### Sticker Sales Prediction - Log Transformed Target (XGBoost)

#### 1. Importing thge necessary libraries and reading the dataset

In [12]:
# Importing necessary libraries for data manipulation, visualization, and modeling
import numpy as np
import matplotlib.pyplot as plt
import pandas as pd
import seaborn as sns
import xgboost as xgb

# Importing additional libraries for preprocessing, model evaluation, and hyperparameter tuning
from itertools import product
from sklearn.compose import ColumnTransformer
from sklearn.impute import SimpleImputer
from sklearn.metrics import mean_absolute_percentage_error
from sklearn.model_selection import RandomizedSearchCV, train_test_split
from sklearn.pipeline import Pipeline
from sklearn.preprocessing import LabelEncoder, StandardScaler, MinMaxScaler, OneHotEncoder
from xgboost import XGBRegressor

# Suppress warnings for cleaner output
import warnings
warnings.filterwarnings('ignore')

# Set inline display for matplotlib
%matplotlib inline

In [13]:
# Read datasets
train_df = pd.read_csv('train.csv')
test_df = pd.read_csv('test.csv')
sample_submission_df = pd.read_csv('sample_submission.csv')

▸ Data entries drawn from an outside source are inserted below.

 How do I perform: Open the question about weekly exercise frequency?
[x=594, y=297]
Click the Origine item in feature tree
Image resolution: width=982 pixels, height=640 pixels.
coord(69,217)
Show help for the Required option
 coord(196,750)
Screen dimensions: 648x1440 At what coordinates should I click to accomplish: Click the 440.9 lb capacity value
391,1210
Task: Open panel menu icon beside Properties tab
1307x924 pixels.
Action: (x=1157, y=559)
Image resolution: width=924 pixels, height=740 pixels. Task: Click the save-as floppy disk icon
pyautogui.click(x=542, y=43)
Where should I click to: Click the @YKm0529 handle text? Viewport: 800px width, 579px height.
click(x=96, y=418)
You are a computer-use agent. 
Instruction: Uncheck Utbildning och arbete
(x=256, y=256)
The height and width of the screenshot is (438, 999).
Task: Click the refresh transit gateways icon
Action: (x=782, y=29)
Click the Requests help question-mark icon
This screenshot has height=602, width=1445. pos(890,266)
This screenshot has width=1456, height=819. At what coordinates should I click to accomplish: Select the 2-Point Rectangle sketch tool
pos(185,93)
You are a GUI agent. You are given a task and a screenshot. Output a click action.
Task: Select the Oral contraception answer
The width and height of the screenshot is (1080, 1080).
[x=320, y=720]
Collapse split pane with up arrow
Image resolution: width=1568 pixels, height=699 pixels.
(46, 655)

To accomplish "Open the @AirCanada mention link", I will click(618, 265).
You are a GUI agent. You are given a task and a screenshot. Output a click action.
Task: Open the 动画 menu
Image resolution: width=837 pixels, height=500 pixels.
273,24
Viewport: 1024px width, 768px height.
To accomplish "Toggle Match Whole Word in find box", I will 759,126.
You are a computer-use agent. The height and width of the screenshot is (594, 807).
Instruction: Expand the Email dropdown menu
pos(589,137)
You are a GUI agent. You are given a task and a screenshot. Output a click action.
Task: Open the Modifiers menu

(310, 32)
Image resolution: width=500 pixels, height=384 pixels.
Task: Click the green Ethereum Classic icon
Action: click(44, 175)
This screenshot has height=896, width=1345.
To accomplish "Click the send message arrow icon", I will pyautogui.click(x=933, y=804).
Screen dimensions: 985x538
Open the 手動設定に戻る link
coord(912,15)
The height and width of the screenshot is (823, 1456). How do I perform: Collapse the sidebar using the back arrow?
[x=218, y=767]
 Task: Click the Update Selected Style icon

# Display the first few rows
train_df.head()

Unnamed: 0,id,date,country,store,product,num_sold
0,0,2010-01-01,Canada,Discount Stickers,Holographic Goose,
1,1,2010-01-01,Canada,Discount Stickers,Kaggle,973.0
2,2,2010-01-01,Canada,Discount Stickers,Kaggle Tiers,906.0
3,3,2010-01-01,Canada,Discount Stickers,Kerneler,423.0
4,4,2010-01-01,Canada,Discount Stickers,Kerneler Dark Mode,491.0


In [14]:
test_df.head()

Unnamed: 0,id,date,country,store,product
0,230130,2017-01-01,Canada,Discount Stickers,Holographic Goose
1,230131,2017-01-01,Canada,Discount Stickers,Kaggle
2,230132,2017-01-01,Canada,Discount Stickers,Kaggle Tiers
3,230133,2017-01-01,Canada,Discount Stickers,Kerneler
4,230134,2017-01-01,Canada,Discount Stickers,Kerneler Dark Mode


In [15]:
sample_submission_df.head()

Unnamed: 0,id,num_sold
0,230130,100
1,230131,100
2,230132,100
3,230133,100
4,230134,100


#### 3. Preprocessing - Evaluating Various Techniques

In [5]:
def preprocess_and_evaluate_with_hyperparameter_tuning(train, test):
    """
    Preprocess data using various strategies, perform hyperparameter tuning with XGBoost,
    and select the best preprocessing pipeline based on MAPE score on validation data.

    Parameters:
    - train (pd.DataFrame): The training dataset with features and target variable.
    - test (pd.DataFrame): The test dataset for which predictions are made.

    Returns:
    - best_X_train: Processed training features of the best combination.
    - best_X_val: Processed validation features of the best combination.
    - best_y_train: Training labels.
    - best_y_val: Validation labels.
    - best_X_test: Processed test features.
    - best_model: The best tuned XGBoost model.
    - best_preprocessing: The best preprocessing strategy combination.
    """

    # Options for preprocessing
    imputation_strategies = ['mean', 'median', None]  # Added None for dropping missing rows
    encoding_strategies = ['label', 'onehot']
    scaling_strategies = ['standard', 'minmax', None]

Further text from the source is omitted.